Comme principal grief, la recourante reproche à l'autorité cantonale d'avoir estimé de façon arbitraire que l'intimé n'avait pas commis de faute dans l'exécution de son travail. Mais l'appréciation d'une faute constitue une question de droit (ATF 115 Il 283 consid. la), qui relève de l'instance de réforme et ne peut pas être invoquée dans le cadre d'un recours de droit public, vu la subsidiarité absolue de cette voie de droit (art. 84 al. 2 OJ). Le moyen est irrecevable.
3.
La recourante prétend également que la cour cantonale a apprécié arbitrairement les preuves.
3.1 D'après l'art. 90 al. 1 let. b OJ, l'acte de recours doit, sous peine d'irrecevabilité, contenir un exposé succinct des droits constitutionnels ou des principes juridiques violés, précisant en quoi consiste la violation. Celui qui forme un recours de droit public pour arbitraire doit ainsi démontrer, par une argumentation précise, que la décision attaquée repose sur une application de la loi ou une appréciation des preuves manifestement insoutenables (ATF 120 Ia 369 consid. 3a; 117 Ia 412 consid. 1c; 110 Ia 1 consid. 2a). Il ne peut donc se borner à critiquer la décision attaquée comme il le ferait en procédure d'appel (ATF 117 Ia 10 consid. 4b; 110 Ia 1 consid. 2a), ni se contenter d'opposer sa thèse à celle de l'autorité cantonale (ATF 120 Ia 369 consid. 3a; 116 Ia 85 consid. 2b).

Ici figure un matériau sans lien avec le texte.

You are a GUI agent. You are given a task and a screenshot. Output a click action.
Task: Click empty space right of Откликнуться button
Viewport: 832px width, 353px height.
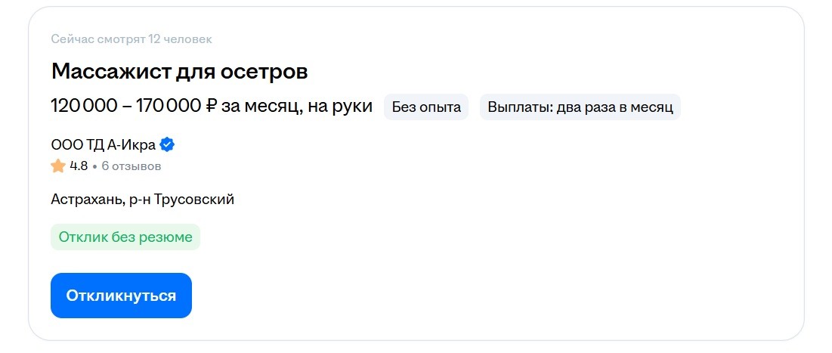[453, 296]
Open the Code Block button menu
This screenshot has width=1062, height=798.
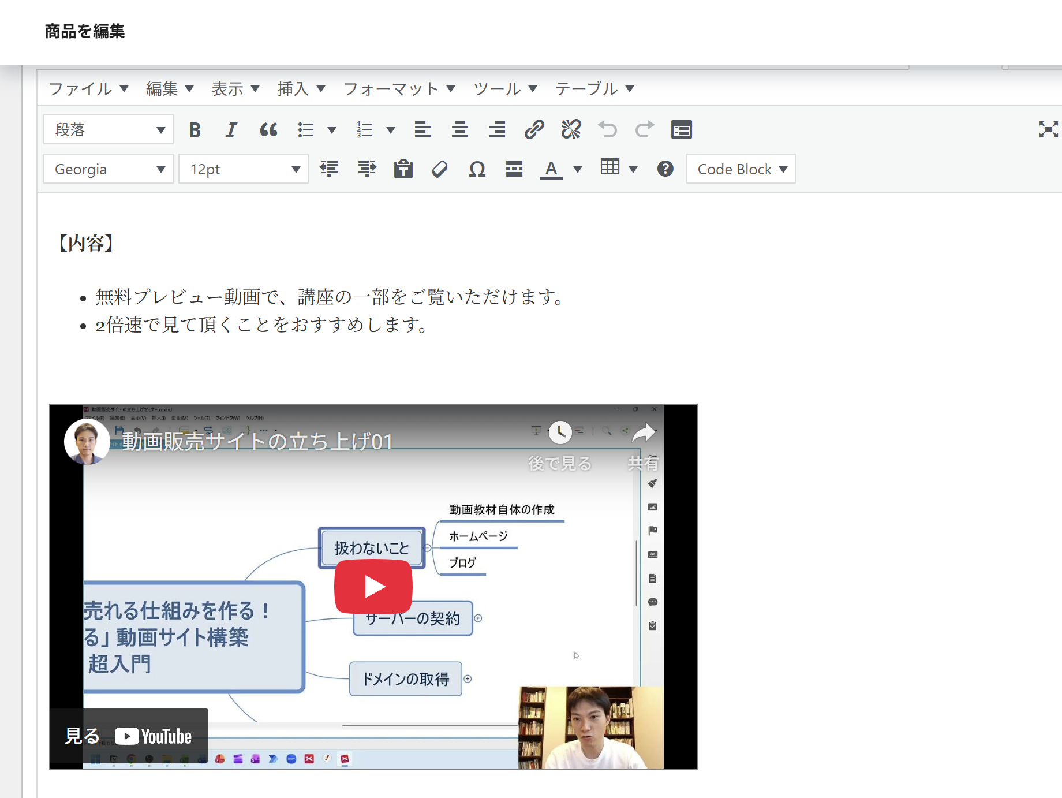tap(741, 169)
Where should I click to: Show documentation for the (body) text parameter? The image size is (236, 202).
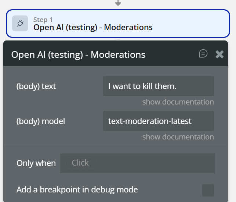(178, 102)
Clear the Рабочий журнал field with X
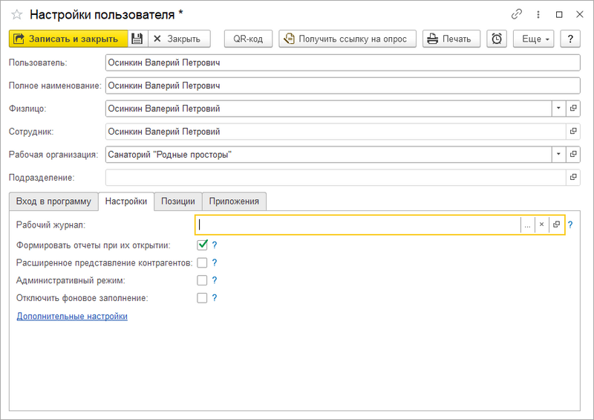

En matière d'appréciation des preuves, domaine dans lequel le Tribunal fédéral reconnaît au juge du fait un large pouvoir d'appréciation (ATF 120 Ia 31 consid. 4b), il incombe au recourant de démontrer précisément, pour chaque constatation de fait incriminée, comment les preuves administrées auraient dû, à ses yeux, être correctement appréciées, et en quoi leur appréciation par l'autorité cantonale enfreint l'art. 9 Cst. (cf. ATF 118 Ia 28 consid. 1b et les arrêts cités).
3.2 La recourante fait grief à la cour cantonale d'avoir ignoré qu'elle était désireuse de louer son chalet.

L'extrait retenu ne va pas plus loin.